Thierry Casasnovas, chantre du cru, l’archétype du dérapeute

Les thérapies alternatives, terrain fertile aux dérives

La Croix du 9 mars 2023, Pascal Charrier

Les assises des 9 et 10 mars 2023 au Ministère de l’Intérieur se pencheront notamment sur les dérives des thérapies alternatives, incarnées entre autres par le naturopathe Thierry Casasnovas, qui fait l’objet d’une enquête judiciaire.

Vendredi 10 mars, des adeptes du « retour vers soi » vont se retrouver à Montescot, un village des Pyrénées-Orientales, pour un stage intitulé « Carême : l’expérience du jeûne et de la détoxication ». Ils seront accueillis par un quadragénaire souriant, Thierry Casasnovas, l’organisateur de cette semaine où se mêlent yoga et bains froids. Son nom est bien connu des participants aux assises des dérives sectaires qui auront lieu les 9 et 10 mars. Ce naturopathe a fait l’objet de plus de 600 saisines de la Mission interministérielle de vigilance et de lutte contre les dérives sectaires (Miviludes), dont 54 en 2021.

La majorité des signalements concernent ses propos diffusés sur Internet. Depuis une douzaine d’années, l’autodidacte né à Perpignan prône le jeûne et la « régénération » par un régime à base d’aliments crus, le crudivorisme, pour soigner ou prévenir cancer ou diabète. À l’entendre, les maladies n’existent pas et sont les symptômes d’une mauvaise alimentation. Dans le même temps, il critique la médecine conventionnelle, en proclamant par exemple : « La vaccination ne rend pas plus fort, elle rend plus faible. »

Installé dans les Pyrénées-Orientales, Thierry Casasnovas dispense ses conseils principalement sur YouTube, où il compte près de 600 000 abonnés. Alors que les problématiques liées à la santé prennent de plus en plus d’importance pour la Miviludes (en 2021, 744 des 4 020 saisines de l’organisme concernaient ce domaine), les responsables de la lutte contre les dérives sectaires voient dans le Catalan l’archétype du « dérapeute », contraction de dérapage et de thérapeute.

Pour eux, ce type de rhétorique induit un risque d’emprise mentale sur des personnes fragiles, qui pourraient être tentées d’arrêter leurs traitements. Dans son dernier rapport, publié en novembre 2022, la Miviludes explique ainsi avoir reçu de nombreux témoignages qui font « état de situations particulièrement graves ». En août 2020, la justice a ouvert une enquête sur les activités du chantre du cru pour « abus de faiblesse, pratiques commerciales trompeuses et exercice illégal de la médecine ». L’instruction est en cours.
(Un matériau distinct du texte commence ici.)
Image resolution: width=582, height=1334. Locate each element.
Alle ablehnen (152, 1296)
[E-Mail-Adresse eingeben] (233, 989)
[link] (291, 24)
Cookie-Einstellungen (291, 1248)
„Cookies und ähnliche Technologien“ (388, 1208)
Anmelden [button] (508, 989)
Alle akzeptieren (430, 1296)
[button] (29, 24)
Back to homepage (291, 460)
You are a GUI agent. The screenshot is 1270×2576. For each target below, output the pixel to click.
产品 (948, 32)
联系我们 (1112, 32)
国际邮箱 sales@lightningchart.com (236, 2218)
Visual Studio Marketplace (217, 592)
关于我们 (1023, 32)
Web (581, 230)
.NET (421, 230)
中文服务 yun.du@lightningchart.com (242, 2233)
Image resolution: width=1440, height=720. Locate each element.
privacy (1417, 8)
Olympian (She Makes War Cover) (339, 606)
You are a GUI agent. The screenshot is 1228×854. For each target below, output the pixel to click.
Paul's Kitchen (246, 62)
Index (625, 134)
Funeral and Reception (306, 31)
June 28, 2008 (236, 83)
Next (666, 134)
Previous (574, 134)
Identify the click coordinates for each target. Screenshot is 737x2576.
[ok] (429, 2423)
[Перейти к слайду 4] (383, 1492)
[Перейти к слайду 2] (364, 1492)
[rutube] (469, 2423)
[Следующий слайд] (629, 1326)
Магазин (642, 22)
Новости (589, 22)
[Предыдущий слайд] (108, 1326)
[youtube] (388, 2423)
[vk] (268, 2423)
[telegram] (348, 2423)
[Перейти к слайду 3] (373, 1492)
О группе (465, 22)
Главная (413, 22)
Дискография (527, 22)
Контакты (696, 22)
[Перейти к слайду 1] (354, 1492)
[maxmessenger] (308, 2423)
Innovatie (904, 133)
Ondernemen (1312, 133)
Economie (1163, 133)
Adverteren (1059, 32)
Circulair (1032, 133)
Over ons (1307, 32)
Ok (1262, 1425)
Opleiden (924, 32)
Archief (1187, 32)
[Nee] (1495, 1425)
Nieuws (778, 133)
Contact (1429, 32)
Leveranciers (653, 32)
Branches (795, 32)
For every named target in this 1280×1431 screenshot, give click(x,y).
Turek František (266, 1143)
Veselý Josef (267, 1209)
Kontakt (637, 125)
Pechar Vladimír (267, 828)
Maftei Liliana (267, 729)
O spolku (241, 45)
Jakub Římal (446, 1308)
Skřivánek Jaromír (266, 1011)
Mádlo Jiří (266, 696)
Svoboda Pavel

En 2021, une plainte a par ailleurs été déposée contre lui par l’Union nationale des associations de défense des familles et de l’individu victimes de sectes (Unadfi). Contacté par La Croix, Thierry Casasnovas récuse, par mail, toute dérive sectaire. « Le fait de parler de ”risque” de dérive permet à la Miviludes de jeter l’opprobre sur des personnes comme moi et de les disqualifier médiatiquement sans même avoir à prouver quoi que ce soit », écrit-il.

La possibilité de guérir en mangeant cru ou en jeûnant n’a, en tout cas, aucun fondement scientifique. En revanche, les potentiels effets néfastes de ce type de régime sont réels pour les plus vulnérables. En octobre 2021, un autre naturopathe, Miguel Barthéléry, a été condamné à deux ans de prison avec sursis après le décès de deux personnes atteintes de cancer qui suivaient ses conseils. Il a fait appel. En janvier dernier, Éric Gandon a, lui, été mis en examen pour homicide. Une jeune femme est morte lors d’un de ses stages de « jeûne hydrique ».

Thierry Casasnovas n’a pas de formation médicale. Il s’appuie sur son expérience. « Mettre en avant son histoire pour personnifier la preuve que cela marche est un des premiers mécanismes de l’adhésion, analyse Romy Sauvayre, sociologue des sciences et des croyances à l’université Clermont-Auvergne. Souvent, on considère que la personne qui va adhérer à ce type de théorie manque d’esprit critique. Mais cela peut toucher un public plus large qu’on ne le croit, des gens déçus par la médecine conventionnelle ou qui ont peur de ce qu’on leur propose, comme la chimiothérapie. »

Le naturopathe-vidéaste est aussi chef d’entreprise. Il propose un abonnement payant à une partie de ses vidéos – à 5, 10 ou 15 € par mois, selon la formule –, vend des livres, invite à suivre ses formations… Quant au stage « Carême : l’expérience du jeûne et de la détoxication », il en coûtera 1 000 € à chaque participant. La semaine affiche complet.


Thierry Casasnovas est en garde à vue ce jeudi soir 9 mars, a indiqué le procureur de Perpignan.